Tourism Malaysia will be increasing destination promotion efforts in Germany following the loss of direct air connectivity between Malaysia and Germany on March 1.
Lufthansa’s suspension of its Frankfurt-Kuala Lumpur service, which had been in operation since 2004, translated to a loss of over 100,000 direct seats per year to Malaysia, said Mohamed Amin Yahya, director of Tourism Malaysia Frankfurt.
To ensure that Malaysia is not forgotten, he said the NTO would be developing “tactical campaigns and collaborations” with other airlines that provide connectivity from the German market to Malaysia.
For example, Tourism Malaysia and Singapore Airlines will be signing a marketing collaboration agreement during ITB Berlin to bring in more German tourists to destinations such as Penang, Langkawi, Sabah and Sarawak, he said.
Mohamed Amin said the destination’s brand awareness would also be raised through advertising. “We will place advertisements in the relevant German newspapers, and in the tourism trade and consumer magazines,” he said.
A new taxi and tram advertising campaign, which involves 100 taxis, is running the entire month of March and features Malaysia’s most popular tourism products, such as the Gawai festival.
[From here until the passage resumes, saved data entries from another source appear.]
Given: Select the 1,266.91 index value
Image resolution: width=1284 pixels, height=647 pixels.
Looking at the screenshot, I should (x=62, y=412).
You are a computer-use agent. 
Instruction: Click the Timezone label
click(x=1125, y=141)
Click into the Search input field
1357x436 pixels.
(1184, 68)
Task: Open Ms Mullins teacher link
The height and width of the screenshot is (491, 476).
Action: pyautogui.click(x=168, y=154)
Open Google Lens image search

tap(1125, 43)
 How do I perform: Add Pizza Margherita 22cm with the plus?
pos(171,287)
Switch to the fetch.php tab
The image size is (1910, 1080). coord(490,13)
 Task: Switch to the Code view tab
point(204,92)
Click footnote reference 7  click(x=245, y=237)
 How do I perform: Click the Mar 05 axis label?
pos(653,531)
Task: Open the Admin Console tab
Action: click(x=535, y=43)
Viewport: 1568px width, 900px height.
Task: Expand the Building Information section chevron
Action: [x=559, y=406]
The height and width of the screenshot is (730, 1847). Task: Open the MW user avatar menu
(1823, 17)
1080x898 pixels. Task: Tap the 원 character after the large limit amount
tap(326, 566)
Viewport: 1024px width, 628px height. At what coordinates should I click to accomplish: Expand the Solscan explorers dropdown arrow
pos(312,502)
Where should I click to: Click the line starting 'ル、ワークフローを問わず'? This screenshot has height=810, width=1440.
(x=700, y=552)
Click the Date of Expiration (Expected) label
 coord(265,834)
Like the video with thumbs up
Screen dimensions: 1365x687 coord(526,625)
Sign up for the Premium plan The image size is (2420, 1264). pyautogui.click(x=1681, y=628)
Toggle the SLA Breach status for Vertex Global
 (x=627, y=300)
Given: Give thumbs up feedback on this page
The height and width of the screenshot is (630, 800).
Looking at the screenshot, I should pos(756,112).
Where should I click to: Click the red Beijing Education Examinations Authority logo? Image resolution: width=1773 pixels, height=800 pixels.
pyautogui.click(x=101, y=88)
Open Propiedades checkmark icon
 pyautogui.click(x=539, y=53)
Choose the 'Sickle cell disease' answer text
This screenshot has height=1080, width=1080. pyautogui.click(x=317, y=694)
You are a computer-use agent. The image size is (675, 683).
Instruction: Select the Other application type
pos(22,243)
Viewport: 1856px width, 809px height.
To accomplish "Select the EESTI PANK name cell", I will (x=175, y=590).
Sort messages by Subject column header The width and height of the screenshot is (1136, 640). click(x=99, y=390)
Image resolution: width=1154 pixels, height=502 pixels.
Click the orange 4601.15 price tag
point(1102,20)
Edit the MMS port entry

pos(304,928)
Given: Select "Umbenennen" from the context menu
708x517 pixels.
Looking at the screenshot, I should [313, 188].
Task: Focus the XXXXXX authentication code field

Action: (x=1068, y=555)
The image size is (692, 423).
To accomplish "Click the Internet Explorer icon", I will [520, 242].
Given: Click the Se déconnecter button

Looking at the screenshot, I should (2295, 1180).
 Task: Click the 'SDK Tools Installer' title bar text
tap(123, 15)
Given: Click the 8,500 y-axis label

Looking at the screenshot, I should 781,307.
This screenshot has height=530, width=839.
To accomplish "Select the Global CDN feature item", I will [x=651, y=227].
This is complemented by big banner advertisements at the Berlin Hauptbahnhof train station, which runs to end-April.
Apart from fam trips, Mohamed Amin said the NTO was also conducting an e-learning programme for travel agents to keep them up-to-date on the latest offerings in Malaysia.
Elizabeth Wong, executive councillor of Selangor State Government and chairperson of the standing committee for tourism, consumer affairs and environment, said there were still connecting flights that would bring Europeans to Malaysia and the destination was becoming more affordable for them especially with the weakened Malaysia currency. Thirty per cent of Selangor’s tourism traffic is from Europe.
Malaysia’s inbound travel agents also remain sanguine despite the loss of direct air connectivity. Manfred Kurz, managing director, Diethelm Malaysia, said: “We did a check and found that only 18 per cent of our guests travelled on Lufthansa. The rest came through a Middle Eastern airline. Thus, we don’t expect this (suspension) to have a big impact (on business).
“Our partners have indicated that they will continue to sell Malaysia.”
Alex Lee, CEO of Ping Anchorage Travel & Tours, foresees a slight drop in the high-end segment from Germany, but expects volume to be maintained among middle-class travellers and backpackers who are likely to fly with a Middle Eastern airline to Malaysia.-TTG Asia.